For days on end, I discovered a new piece on Spotify, researched it through Wikipedia and then asked questions of the Twitter community whenever I felt lost or confused. Regardless if it was a composer, a musical term, a philosophy or a cultural aspect, the Twitter community continuously came back with suggestions, clarifications and revelations. And quite honestly, while I sit here listening to a beautifully lyrical and ethereal cello piece by Zoe Keating (video below), I’m reminded how often we let our fears of a new language, a complex subject or trying past experiences, step in the way of our learning. Social media provides us with a multitude of avenues to research a question, to submerge ourselves in a topic we’re passionate about. Regardless if it is wine, classical music or underwater basket weaving, the only way authentic learning can occur is by admitting ignorance, embracing vulnerability, and requesting knowledge of our community.

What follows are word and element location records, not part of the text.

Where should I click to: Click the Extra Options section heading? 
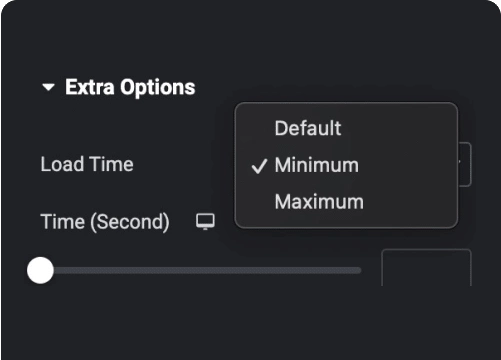click(x=130, y=87)

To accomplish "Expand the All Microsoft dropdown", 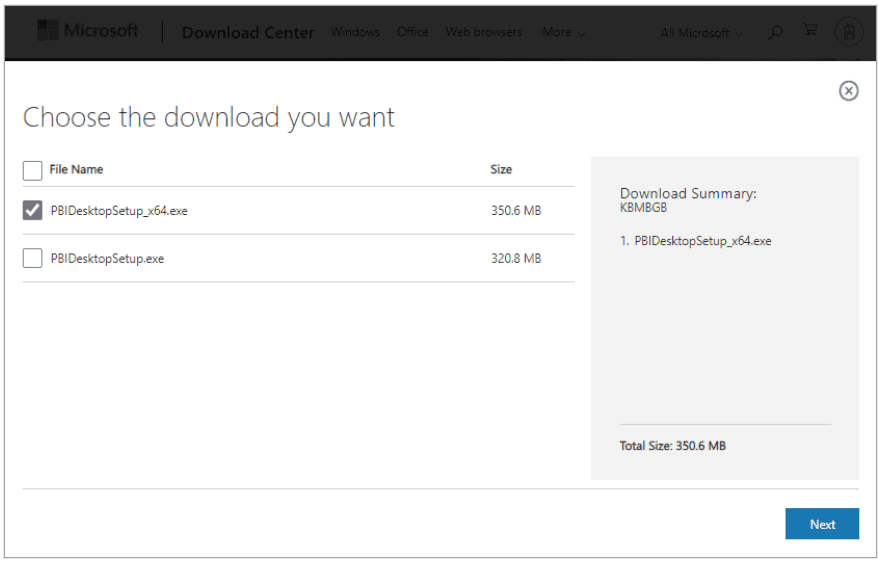I will coord(701,33).
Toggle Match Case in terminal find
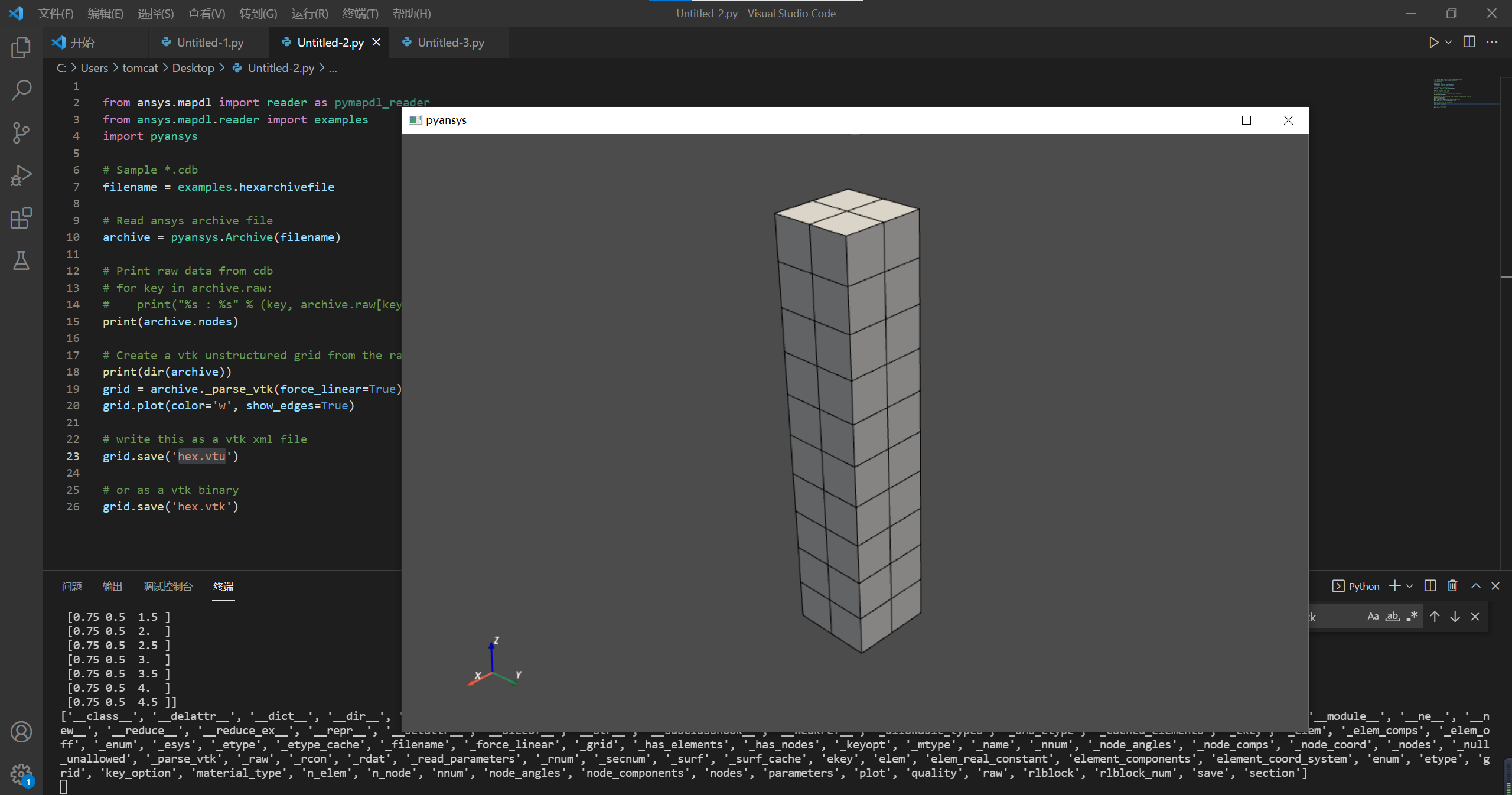 click(x=1373, y=617)
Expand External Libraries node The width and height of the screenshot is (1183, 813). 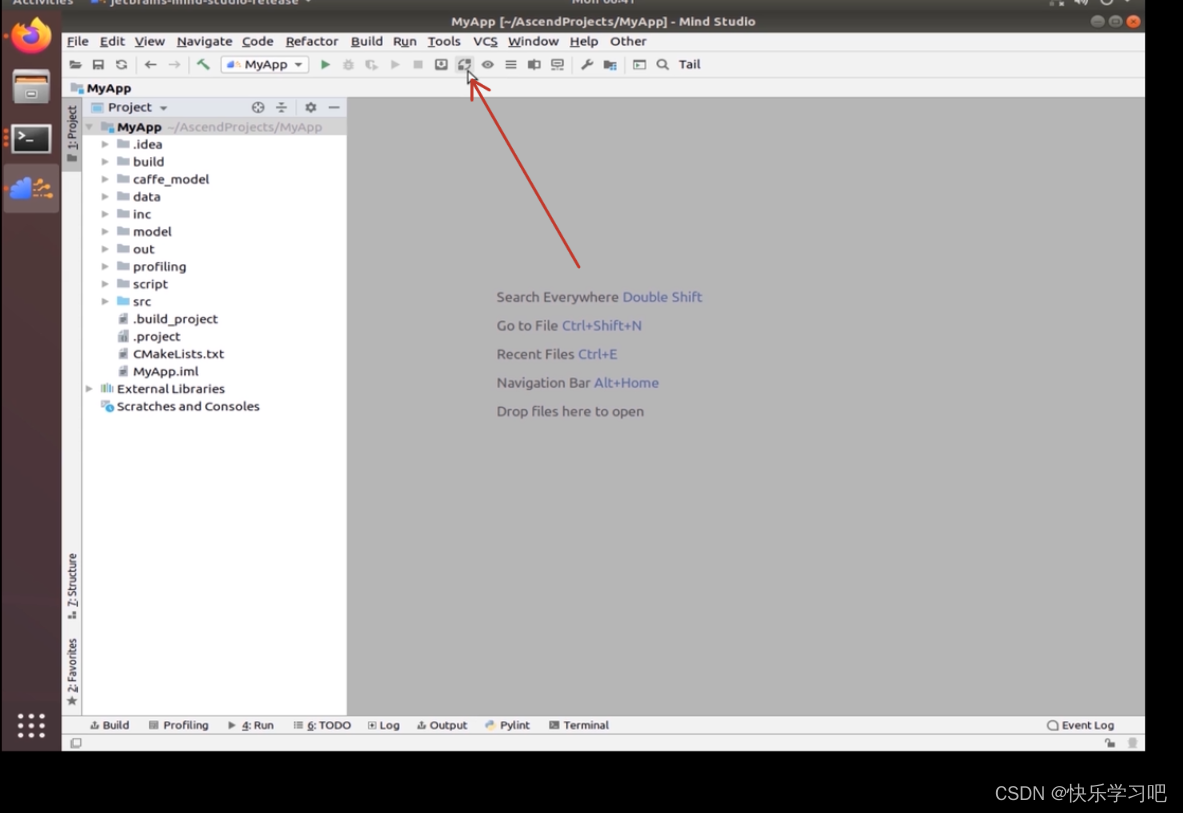[x=90, y=389]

“The improvement of understanding is for two ends: first, our own increase of knowledge; secondly, to enable us to deliver that knowledge to others.”~ John Locke.

If you’re interested in some famous Spanish classical guitarists, I would consider looking into: Gaspar Sanz (1640-1710), Fernando Sor (1778-1839), Mauro Giuliani (1781-1829), Francisco Tárrega (1852-1909), Agustín Barrios Mangoré (1888-1944), Andrés Segovia (1893-1987), Alirio Diaz (1923), Presti-Lagoya Duo (active from 1955-1967: Ida Presti, Alexandre Lagoya), Julian Bream (1933), and John Williams (1941). If you’re into famous Spanish composers, check out: Isaac Albéniz from Gerona, Enrique Granados from Lérida, Joaquín Turina from Seville, and Manuel de Falla from Cádiz.

Portuguese composers might include: Pedro de Escobar, Manuel Cardoso, Duarte Lobo, Filipe de Magalhães, Carlos Seixas, Diogo Dias Melgás, João Domingos Bomtempo, Marcos Portugal, José Vianna da Motta, Luís de Freitas Branco, Joly Braga Santos, Fernando Lopes-Graça and Emmanuel Nunes; organists such as António Carreira or Manuel Rodrigues Coelho; singers such as Luísa Todi or Elisabete Matos; pianists such as Maria João Pires or Sequeira Costa; cellists such as Guilhermina Suggia.